Security and Verifiability in Federated Learning: A Zero-Knowledge Reputation-Based Blockchain Framework
Ghanta, S., Pradhan, A. K., Boyapati, P. , Biswas, S.
ORCID: 0000-0002-6770-9845 & Mohanty, S. P. (2026).
Security and Verifiability in Federated Learning: A Zero-Knowledge Reputation-Based Blockchain Framework.
IEEE Transactions on Network Science and Engineering,
doi: 10.1109/tnse.2026.3676154
Abstract
Federated Learning (FL) enables collaborative training without centralizing sensitive data but faces challenges, including client authenticity, verifiable training participation, and secure aggregation. To overcome these challenges, we propose a novel framework, Zero-Knowledge Reputation-aware Blockchain Federated Learning (ZK-RBFL), which integrates blockchain, FL, Homomorphic Encryption (HE), and zero-knowledge proofs (ZKP). In the proposed ZK-RBFL framework, initially the clients undergo lightweight token-based authentication and then generate ZKP to provide cryptographic evidence of honest local training participation and reported inference accuracy before contributing their model updates. The model updates are encrypted using the CKKS HE mechanism to prevent any potential model inversion attacks. These encrypted model updates are stored on IPFS, with their corresponding CIDs recorded on the blockchain to ensure immutability. Further, ZK-RBFL enables mutual client verification of ZKPs to reduce server bottlenecks and enhance accountability. To ensure fairness and robustness in a distributed environment, we introduce a democratic blockchain consensus mechanism named Proof of Reputation-Weighted Voting (PoRWV) for block acceptance. Once consensus is reached, the encrypted model updates are aggregated using reputation-weighted averaging. We demonstrate the effectiveness of ZK-RBFL for brain tumor classification using a ZKP-compatible LeNet model for proof generation. Despite model simplicity, the global model achieves 94.22% accuracy. In addition, experiments with malicious clients and formal Scyther security analysis demonstrate that ZK-RBFL ensures both security and performance.

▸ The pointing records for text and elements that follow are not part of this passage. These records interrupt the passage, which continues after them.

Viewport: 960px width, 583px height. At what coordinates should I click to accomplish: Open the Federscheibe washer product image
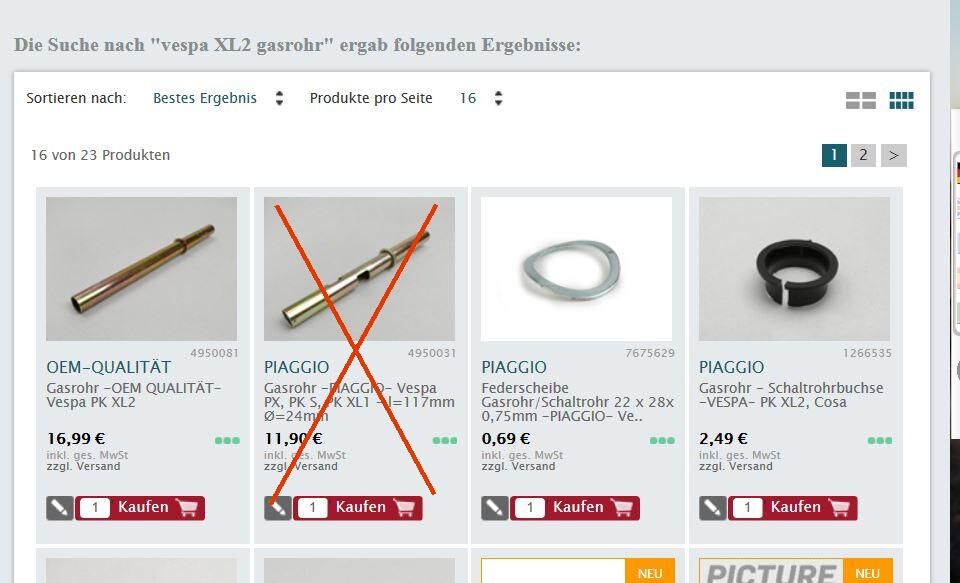click(576, 269)
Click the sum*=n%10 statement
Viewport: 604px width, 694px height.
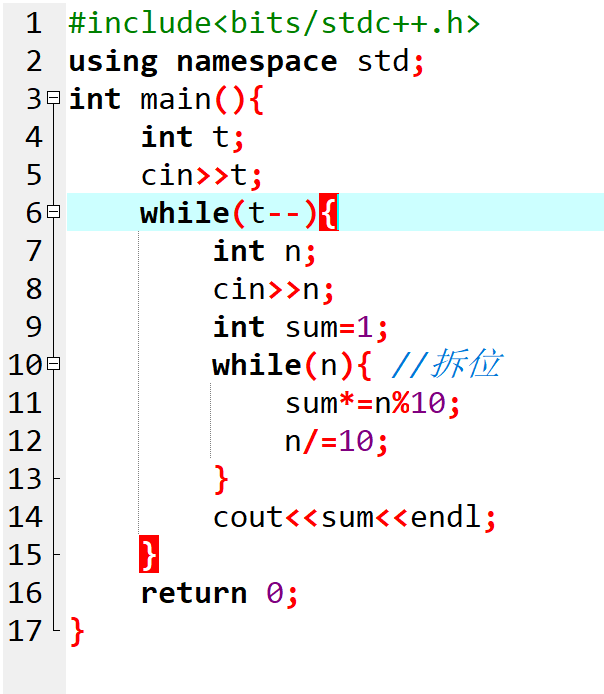[x=373, y=404]
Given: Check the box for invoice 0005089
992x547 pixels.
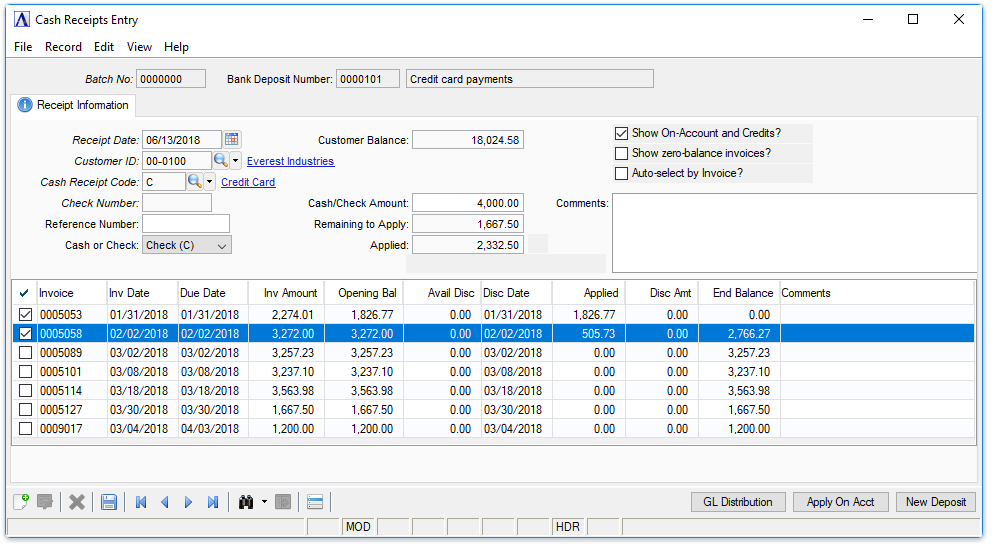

| Publication Type: | Article |
|---|---|
| Additional Information: | © 2026 IEEE. This accepted manuscript is made available under the terms of the Creative Commons Attribution License (CC-BY), which permits unrestricted use, distribution and reproduction in any medium, provided the original work is properly cited. |
| Publisher Keywords: | Blockchain Federated Learning, Zero Knowledge Proof, Client Authentication, Homomorphic Encryption, Reputation |
| Subjects: | H Social Sciences > HD Industries. Land use. Labor H Social Sciences > HN Social history and conditions. Social problems. Social reform Q Science > QA Mathematics > QA75 Electronic computers. Computer science |
| Departments: | School of Science & Technology School of Science & Technology > Department of Computer Science |
| SWORD Depositor: |
Available under License Creative Commons Attribution.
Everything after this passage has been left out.